Page excerpt
⟨

Method for producing highly corrosion-resistant colored article made of steel

Abstract

The present invention provides a method for producing a highly corrosion-resistant colored article made of steel, which are highly corrosion-resistant and has a variety of vivid surface colors, by subjecting the surface of a nitrided steel article to oxidizing heat treatment to form a colored oxide film layer. The method for producing a highly corrosion-resistant colored article made of steel includes the steps of (a) subjecting an article made of steel to nitriding and (b) subjecting the steel article thus treated in step (a) to surface processing such as abrasion, buffing, polishing or the like, and then to oxidizing heat treatment in an oxidizing atmosphere at 100 to 700° C. for 30 seconds to 100 hours, to form a colored oxide film layer on the surface of the steel article.

Description

BACKGROUND OF THE INVENTION

1. Field of the Invention

The present invention relates to a method for producing a highly corrosion-resistant colored article made of steel, and in particular, to a method for producing a highly corrosion-resistant colored article made of steel, which are highly corrosion-resistant and has a variety of vivid colors with excellent decorativeness.

2. Description of the Related Art

In general, steel has been used limitedly in industrial materials which are appropriate for the chemical and physical properties inherent to steel. However, along with the development of industries and enrichment in lifestyle, there is an increasing demand for new materials which still have the characteristics inherent to metals and additionally have excellent functions and high added values, as well as colored materials displaying a variety of color tones.

In this regard, development of various colors has been conventionally performed by applying a color paint directly on the surface of a steel article, by coating the surface of a steel article with a color coating composition followed by heat-treating the article, or by immersing a steel article in a metal plating solution to develop the color inherent to the metal or metal compound dissolved in the plating solution.

However, these conventional methods for producing colored steel articles have problems such as peeling off of the paint coated on the steel article over time, environmental pollution due to the use of plating solutions, limitation in developing a variety of colors, and inferior corrosion resistance.

SUMMARY OF THE INVENTION

The present invention has been designed to solve such problems of prior art, and thus an object of the present invention is to provide a method for producing a highly corrosion-resistant colored article made of steel, which has high corrosion resistance and a variety of vivid colors with excellent decorativeness, without polluting the environment.

Other objects and advantages of the present invention will be described in the following, and will be further revealed by Examples of the present invention.

In order to achieve the above-described objects, the present invention provides a method for producing a highly corrosion-resistant colored article made of steel, the method comprising the steps of: (a) subjecting an article made of steel to nitriding and then to abrasion; and (b) subjecting the steel article thus treated in step (a) to oxidizing heat treatment in an oxidizing atmosphere at 100 to 700° C. for 30 seconds to 100 hours, to form a colored oxide film layer on the surface of the steel article.

Here, the oxidizing gas used in the step (b) may be at least one selected from oxygen, air, carbon dioxide and steam, which is used individually or as a mixture of two or more species.

⟩

Provided records
⟨

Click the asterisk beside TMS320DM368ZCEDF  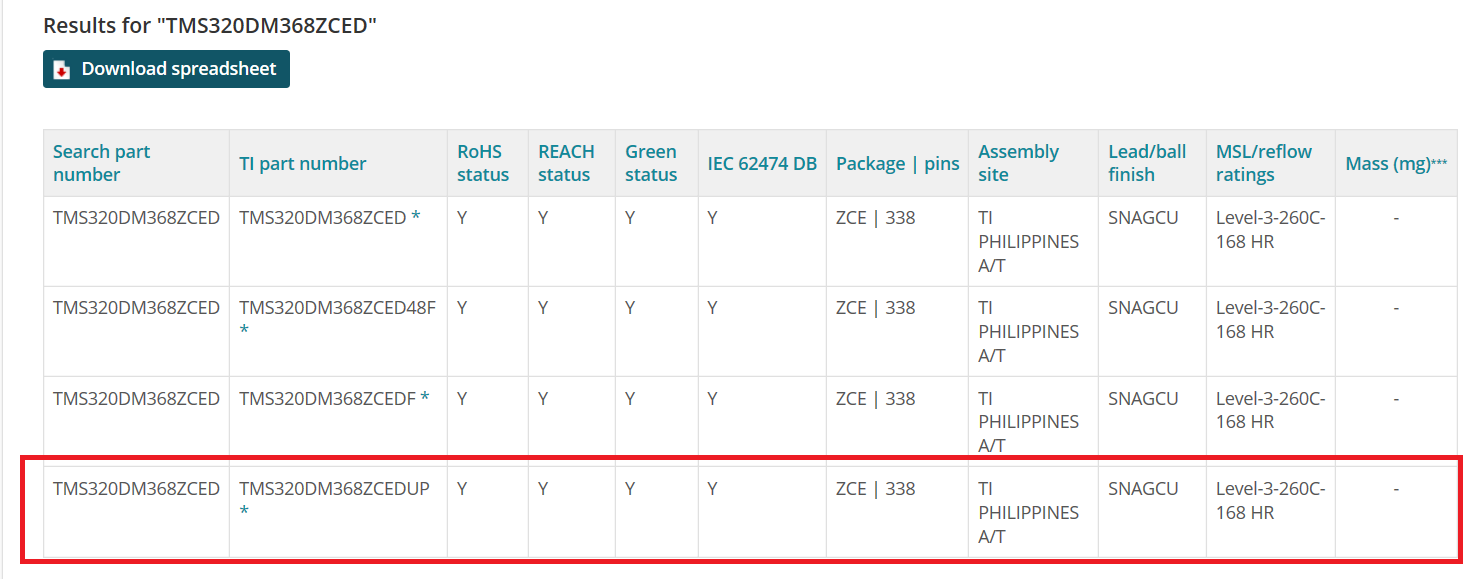(425, 398)
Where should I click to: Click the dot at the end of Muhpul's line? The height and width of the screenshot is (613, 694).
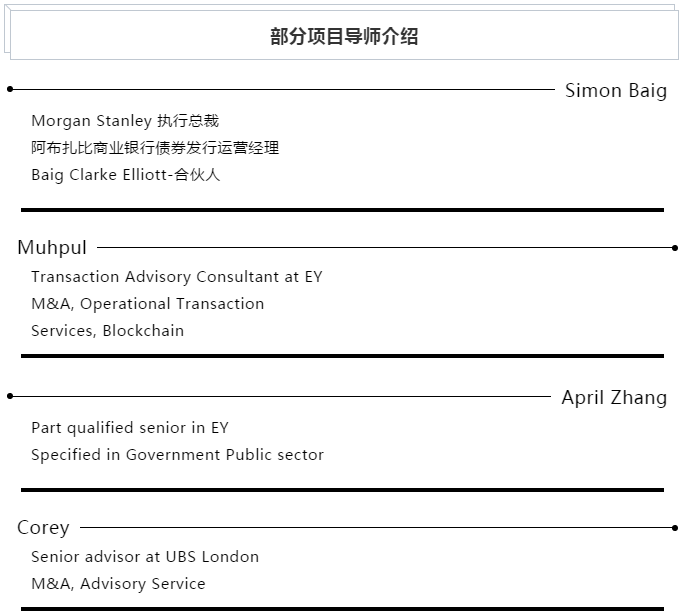click(675, 248)
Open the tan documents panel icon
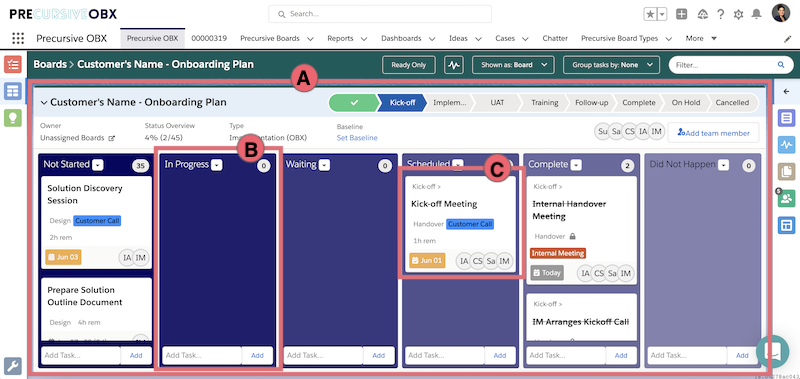This screenshot has height=379, width=800. pyautogui.click(x=787, y=172)
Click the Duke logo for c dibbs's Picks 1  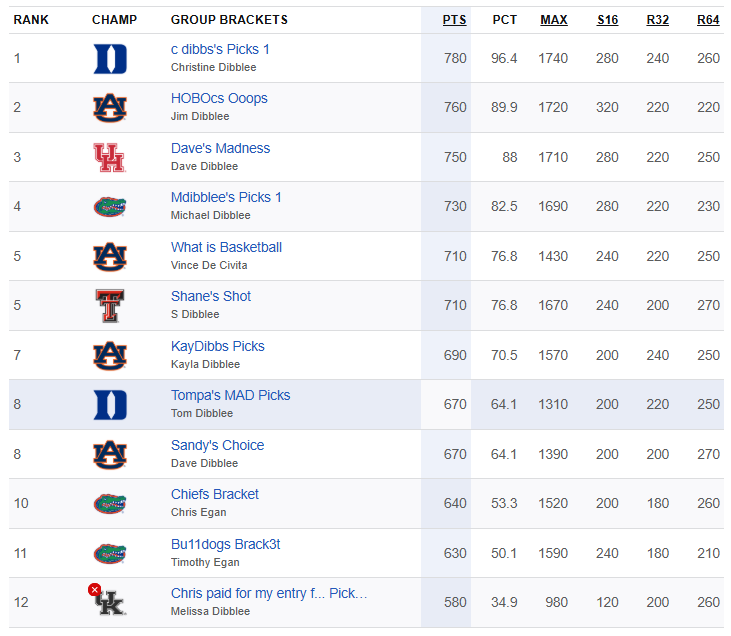110,59
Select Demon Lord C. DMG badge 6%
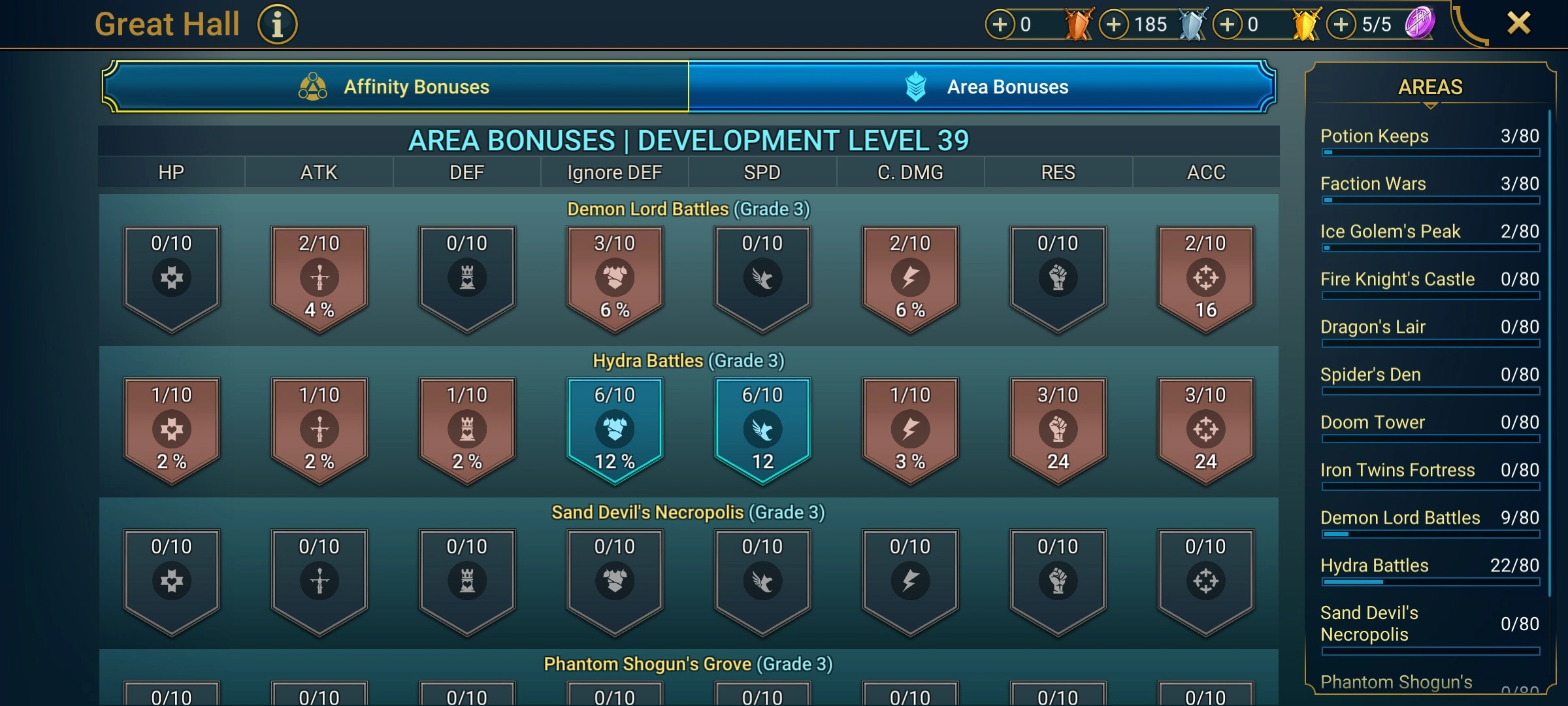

⟩

Task brief
Resume the patent text on corrosion-resistant colored steel, picking up right after its last sentence. The items above are not used here.

Right answer
The color obtained in the step (b) is varied according to the temperature and time of the oxidizing heat treatment. At the same temperature for oxidizing heat treatment, as the duration of oxidation is increased, colored oxide film layers are obtained in gold, purple, blue and black colors in this sequence. When the temperature for oxidizing heat treatment is increased, blue or black color is obtained, rather than gold or purple color, even after a short time.

For example, a gold-colored oxide film layer can be obtained after an oxidation time of 18 hours or less at an oxidation temperature of 180° C., or after an oxidation time of 4 hours or less at an oxidation temperature of 220° C. A purple-colored oxide film layer can be obtained after an oxidation time of 12 to 13 hours at an oxidation temperature of 200° C., or after an oxidation time of 6 to 9 hours at an oxidation temperature of 220° C.

Furthermore, at an oxidation temperature of 350° C., black-colored oxide film layers can be obtained even after an oxidation time of 1 hour.

Meanwhile, the process of abrasion in the step (a) may be performed by any one selected from buffing, lapping, abrading and polishing.

In addition, it is preferable that the steel article which has been nitrided in the step (a) has a surface compound layer formed of any one selected from an ε phase, a mixed phase of ε+γ′, and a γ′ phase.

According to the method for producing a colored steel article of the present invention as described above, since a colored oxide film layer is formed by subjecting the nitrided steel article to oxidizing heat treatment using an oxidizing gas, a variety of colors which cannot be developed by conventional plating methods or coating methods can be developed. Also, the steel article thus treated has excellent decorativeness, thus being applicable to a wide range of applications, and has improved corrosion resistance. Therefore, a highly corrosion-resistant colored steel article with excellent decorativeness can be produced.

BRIEF DESCRIPTION OF THE DRAWINGS

The FIGURE is a flow diagram showing a method for producing a highly corrosion-resistant colored article made of steel according to an embodiment of the present invention.

DETAILED DESCRIPTION OF THE INVENTION

Hereinafter, the present invention will be described in more detail with reference to the attached drawing.

The FIGURE is a flow diagram showing the method for producing a highly corrosion-resistant colored article made of steel according to the present invention.

Referring to the FIGURE, the surface of an article made of steel is subjected to nitriding heat treatment to form a surface compound layer composed of an ε phase, a mixed phase of ε+γ′, or a γ′ phase (S10), according to the present invention.

Here, the thickness of the surface compound layer is preferably from 2 μm to 100 μm.

The temperature of the nitriding heat treatment is preferably from 300 to 700° C., while the duration of the nitriding heat treatment is preferably from 1 hour to 20 hours.

Here, the nitriding heat treatment can be performed by any nitriding heat treatment process, such as gas nitriding, plasma nitriding, salt bath nitriding, vacuum nitriding or the like. A representative method for such nitriding heat treatment may be exemplified by the method for producing steel articles in substitution of the plating treatment suggested by the present Applicant in Korean Application No. 1993-10873.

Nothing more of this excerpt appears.